Given a pandas dataframe like this:
df = pd.DataFrame([['A', 'M1', 1], ['A', 'M2', 4],
['B', 'M1', 3], ['B', 'M2', 2],
['C', 'M1', 5], ['C', 'M2', 0]],
columns=['task', 'method', 'value'])
task method value
0 A M1 1
1 A M2 4
2 B M1 3
3 B M2 2
4 C M1 5
5 C M2 0
I want to generate a comparison table like this:
method M1 M2
method
M1 0 2
M2 1 0
That is, the value at row r
, column c
is the number of tasks for which method r
had a higher value than method c
.
I tried adapting the solution here, but I can't figure out how to take into account the task.
How can I go about doing creating this table?
CodePudding user response:
Here is a way to adapt the solution you provided in your question. First pivot the data to get a row per method. Then use the numpy array to be able to broadcast and compare. Aggregate along the task axis of your array. Finally build the dataframe to get as expected.
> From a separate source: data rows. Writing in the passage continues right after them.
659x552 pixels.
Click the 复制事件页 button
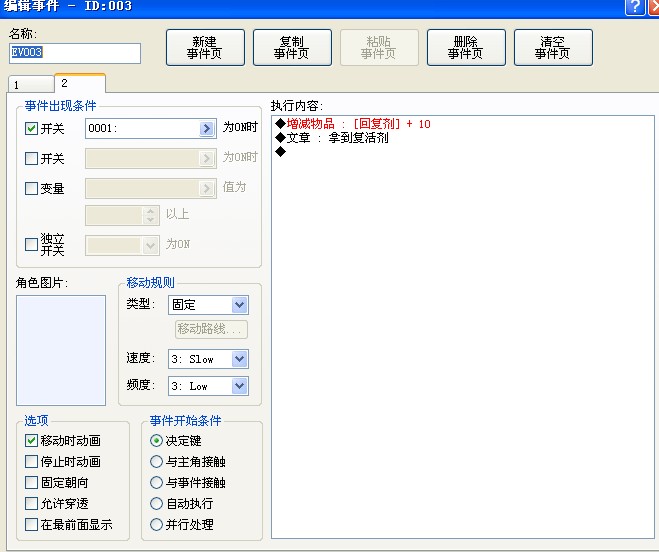[x=292, y=48]
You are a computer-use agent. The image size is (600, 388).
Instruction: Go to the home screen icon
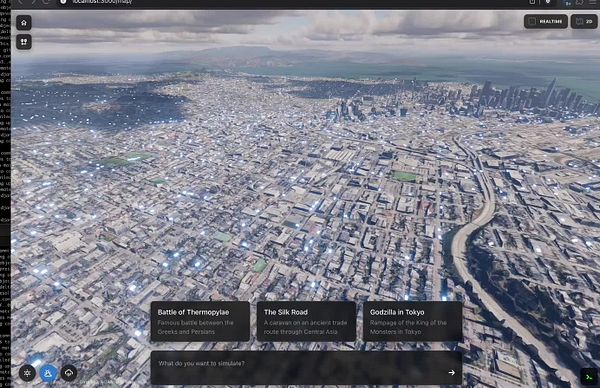pyautogui.click(x=24, y=23)
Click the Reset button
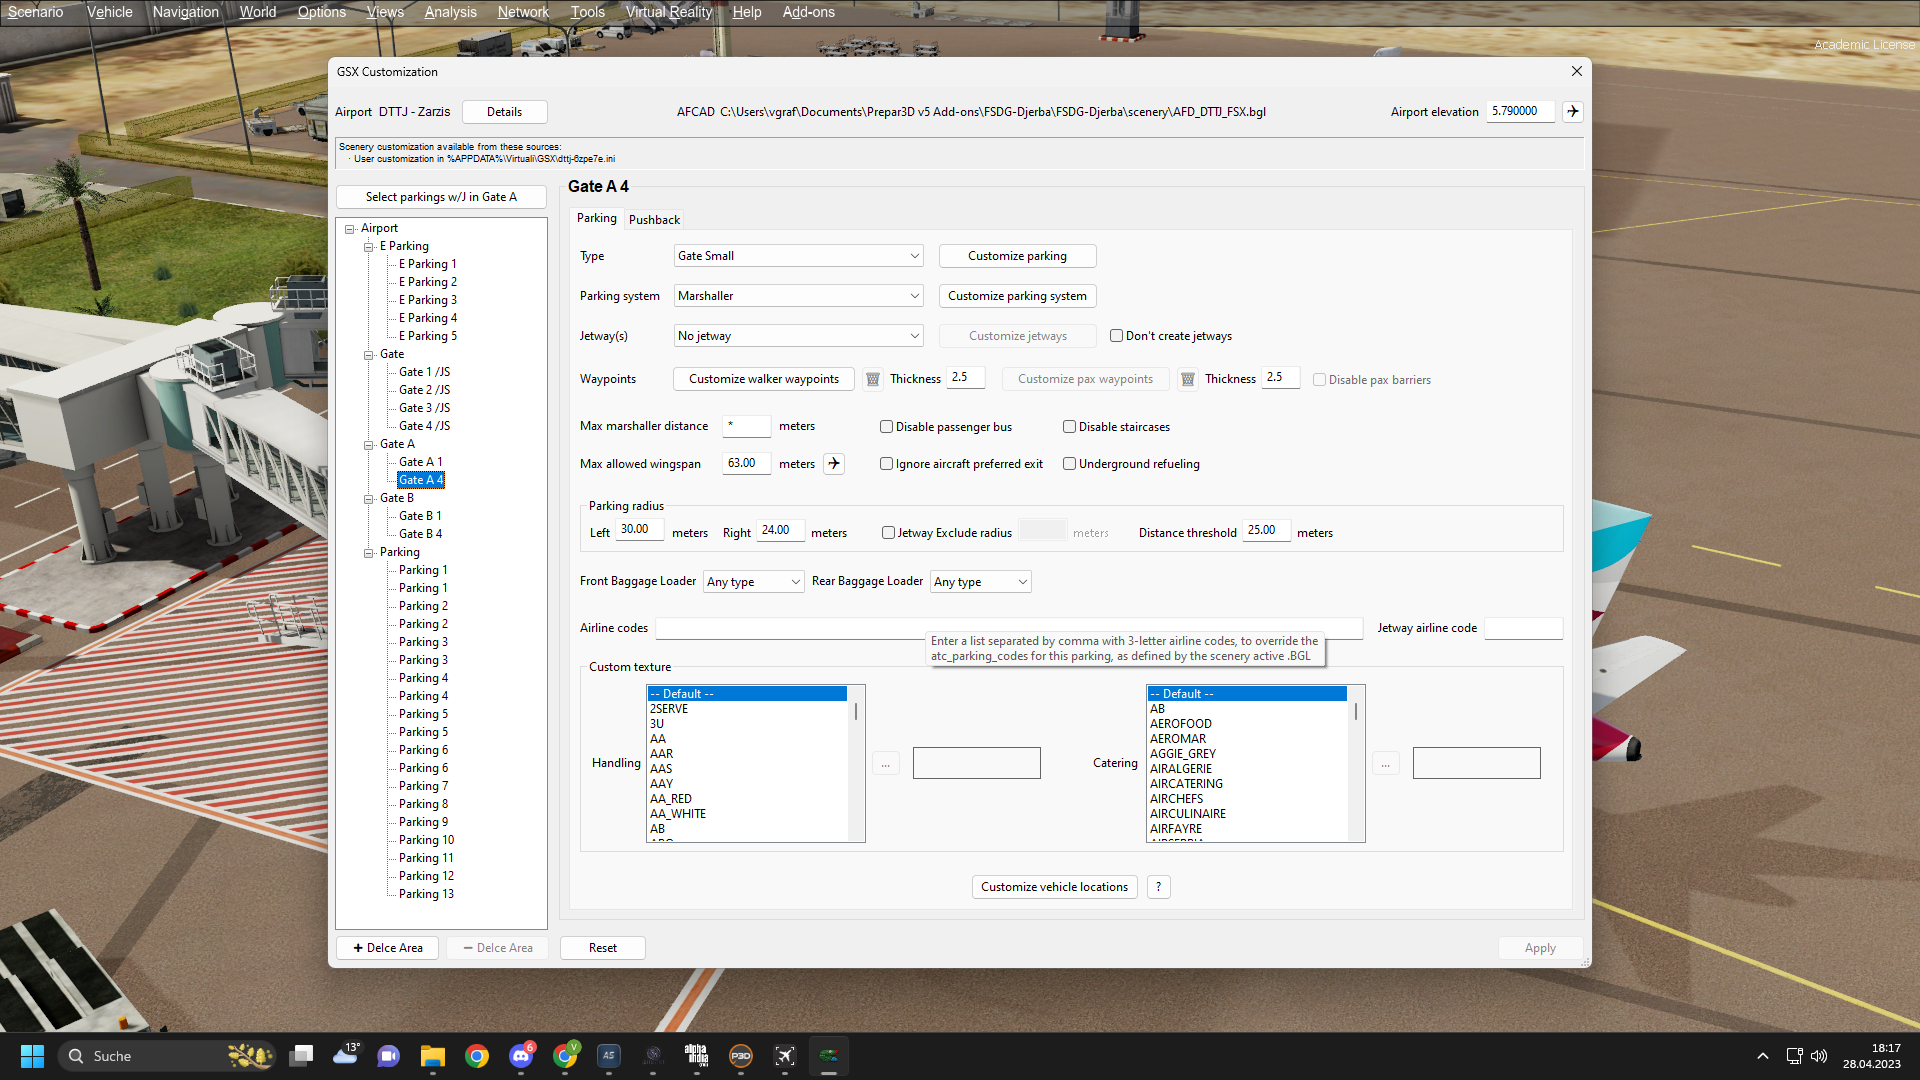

_df = df.pivot(index='method', columns='task', values='value')
print(_df)
# task A B C
# method
# M1 1 3 5
# M2 4 2 0
_arr = _df.to_numpy()
# now you can use the broadcasting method like in the link provided
# You need to aggregate (sum) along the task axis being the last one here
_res = (_arr<_arr[:,None]).sum(axis=-1)
print(_res)
# [[0 2]
# [1 0]]
# after build your dataframe
res = pd.DataFrame(_res, index=_df.index, columns=_df.index)
print(res)
# method M1 M2
# method
# M1 0 2
# M2 1 0